The other standout was my crazy buddy Brian and I were doing dive rolls over a sizable bonfire one evening. It was a blast until we met head on over the fire. The flames were high enough we couldn’t see each other. We both landed in the fire and sort of bounced out unscathed except for the headaches. The rest of the evening was pretty rare, two hyperactive kids who were relatively mellow for a night.

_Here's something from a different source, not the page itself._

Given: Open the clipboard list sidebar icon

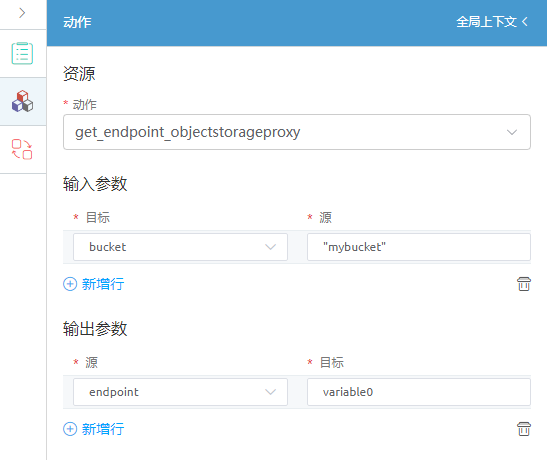Looking at the screenshot, I should tap(22, 53).
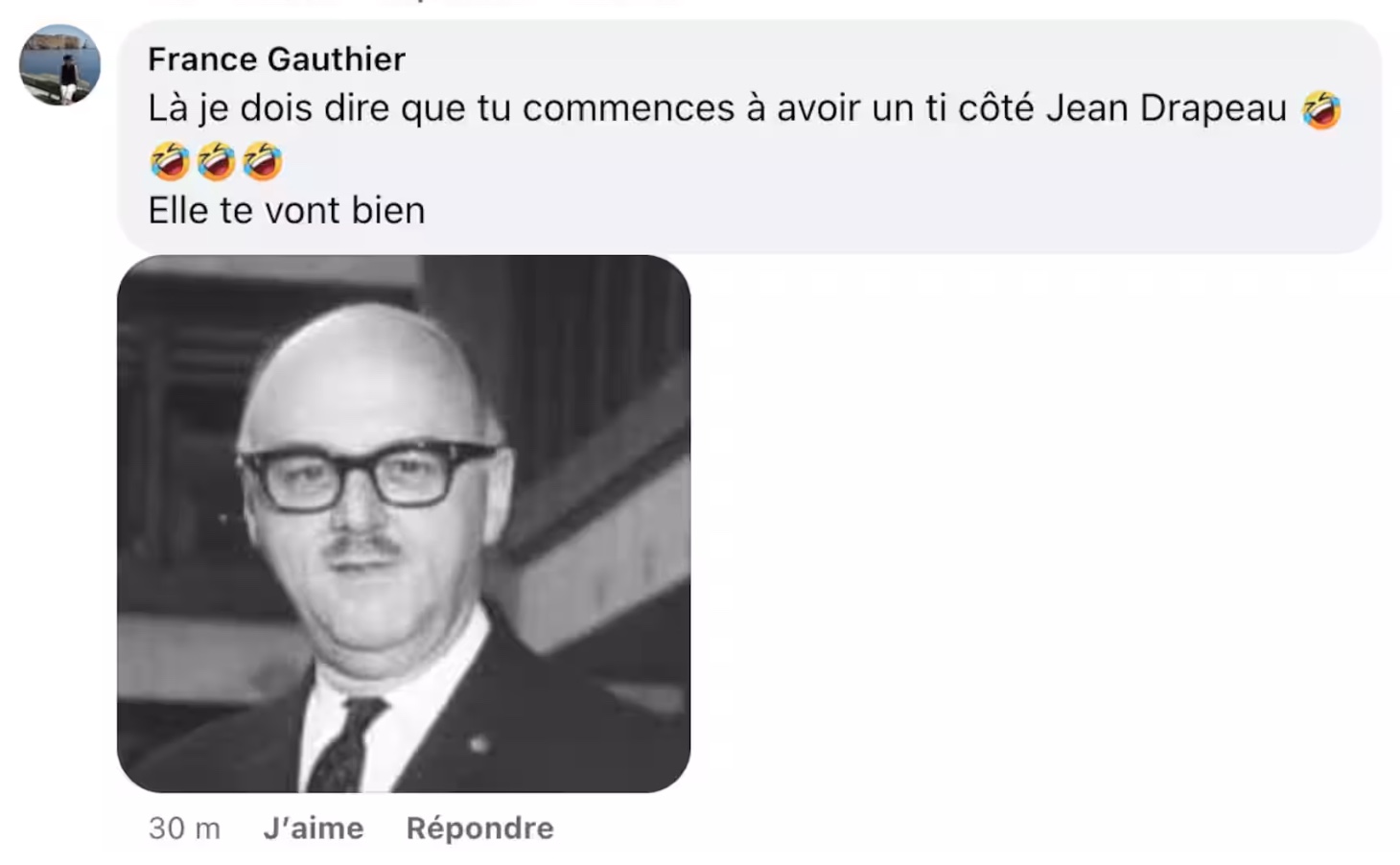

Posts: 2692 | Location: Illinois | Registered: July 14, 2010
Was cutting up a downed tree for firewood this summer with a buddy. We were clearing up the brushy part at the top, and he was on one side of the tree with his saw and I was on the other. Normally, I like to stand inside of the branches when I cut them so they fling away from me when they unload, but I didn't want to get too close to him and his saw so I was working from the outside. Would have been fine if I'd kept working from the top down, but my dumbass somehow worked my way down and cut from closer to the base of the tree...and managed to smack myself right in the face with a 3" limb when I cut through it. Thankfully it didn't knock me out and I didn't loose any teeth or eyes, but it split my cheek wide open and made a bloody mess. My wife was on a trip overseas at the time and wasn't too sympathetic when I sent her a picture, lol.
I needed a grommet to run a wire harness thru the firewall on a project car. Found a body plug the right size and was cutting the center out with a very sharp utility knife. As I cut around so the knife blade was headed back towards me, the thought flashed thru my mind that it was really dumb to have the blade pointed at one of my appendages. Yup, that was the exact moment the blade slipped and drove into my thumb, nearly to the bone. I don't recall how many stitches it took to close that wound, but it was a lot.
Posts: 514 | Location: SE Michigan | Registered: June 15, 2010
About 20 years old. Swingset that has the rubber strap seats. Lay your chest on it and spin around to twist the chains and let go. I'm spinning clockwise, my buddy next to me going counter clockwise. Perfect head shot, I swear I saw stars!